── Data ──
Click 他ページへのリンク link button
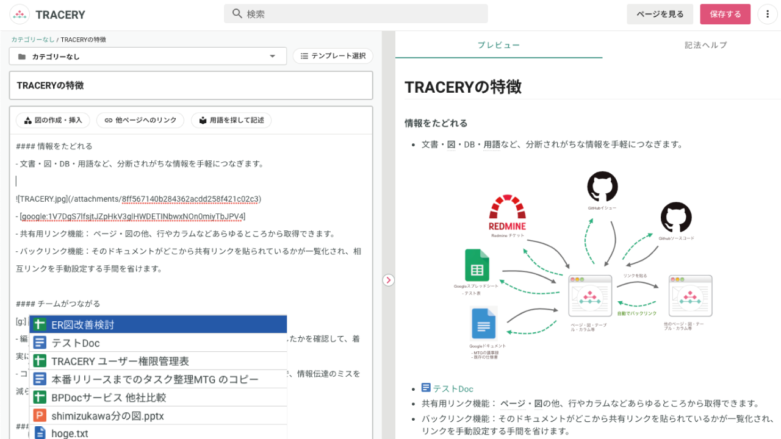The width and height of the screenshot is (781, 439). coord(140,121)
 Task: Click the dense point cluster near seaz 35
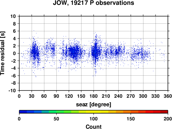tap(35, 52)
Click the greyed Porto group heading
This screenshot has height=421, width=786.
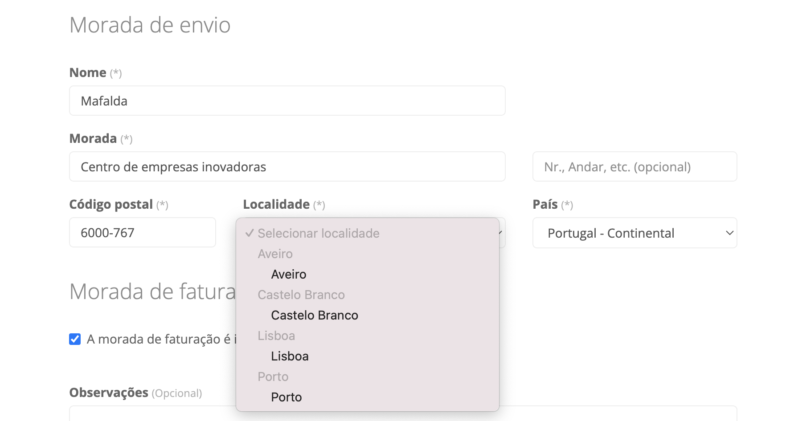[x=273, y=376]
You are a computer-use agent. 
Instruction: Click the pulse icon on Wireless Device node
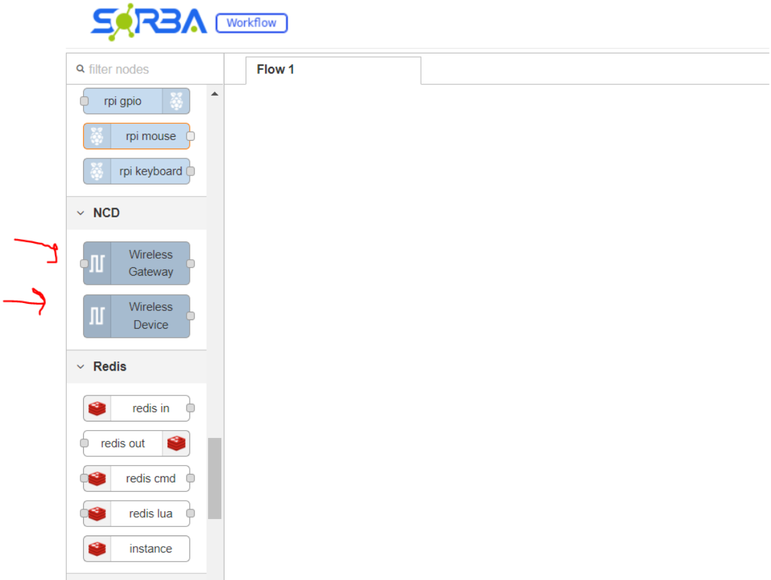[x=98, y=316]
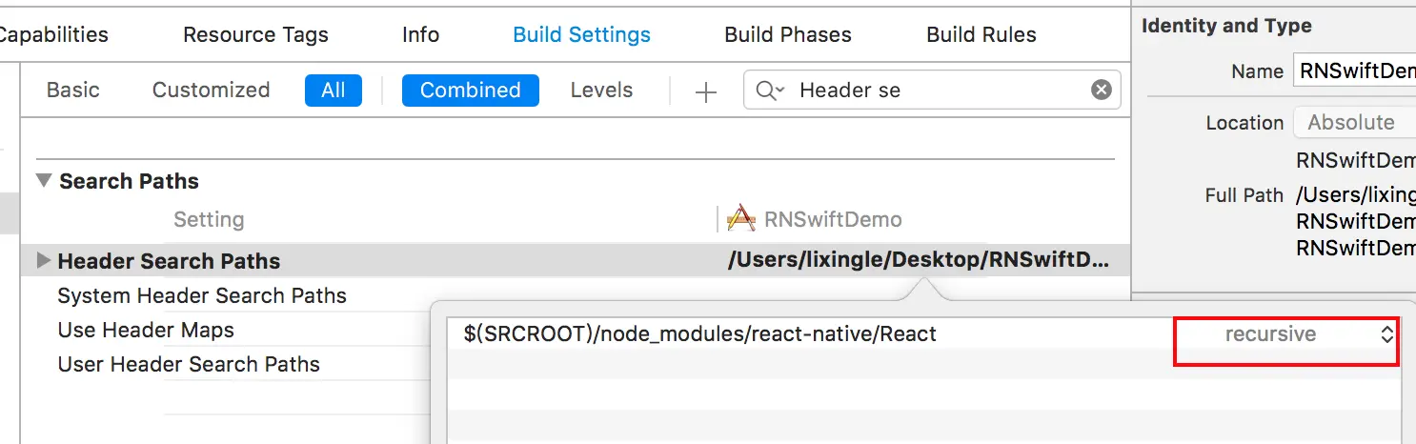This screenshot has height=444, width=1416.
Task: Switch to Combined view
Action: coord(470,90)
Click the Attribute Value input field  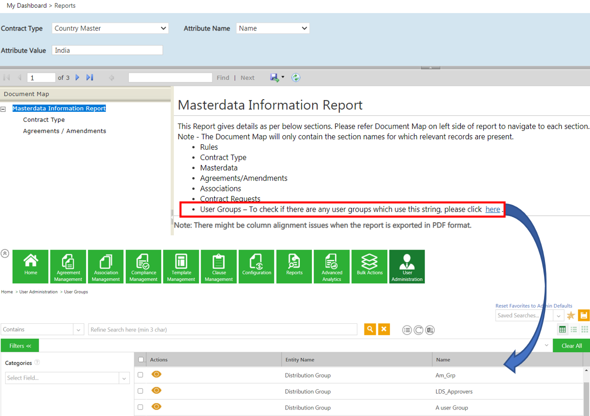coord(107,50)
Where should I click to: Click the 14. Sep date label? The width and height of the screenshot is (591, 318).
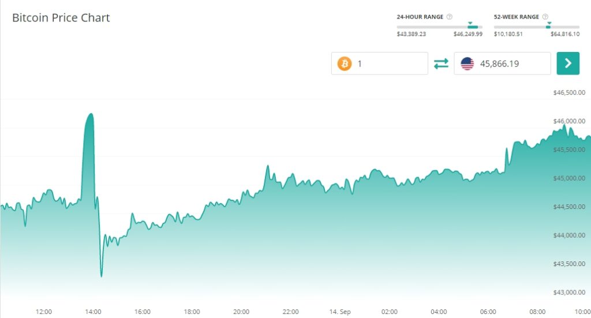pyautogui.click(x=341, y=312)
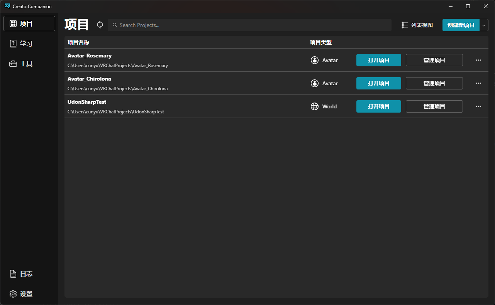Toggle the 列表视图 list view
495x305 pixels.
point(417,25)
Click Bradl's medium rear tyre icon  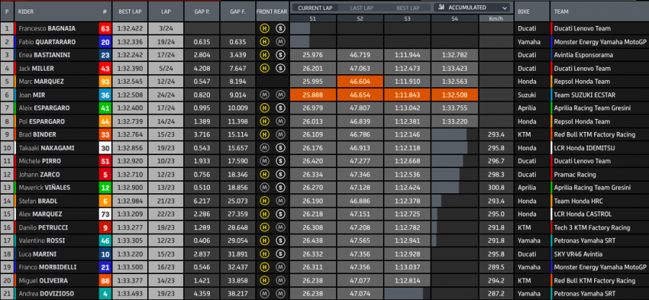point(279,200)
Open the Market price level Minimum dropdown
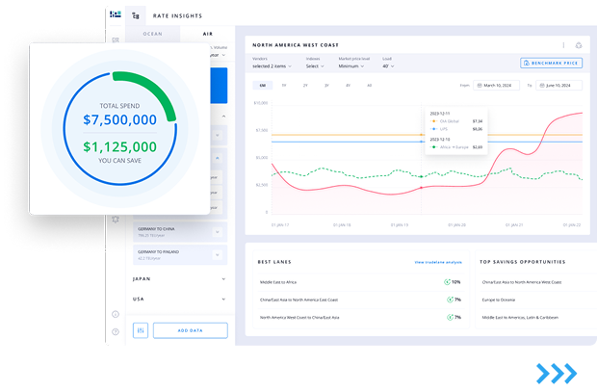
───
Work to be completed —
Reproduce only the lines running from the beginning of the entries above to the line holding "You are a computer-use agent.", inclusive. Pictures stay out of the copy.

Answer to this task —
Click 他ページへのリンク link button
The width and height of the screenshot is (781, 439). coord(140,121)
 Task: Click the dense point cluster near seaz 35
tap(35, 52)
Click the greyed Porto group heading
This screenshot has height=421, width=786.
[x=273, y=376]
You are a computer-use agent. 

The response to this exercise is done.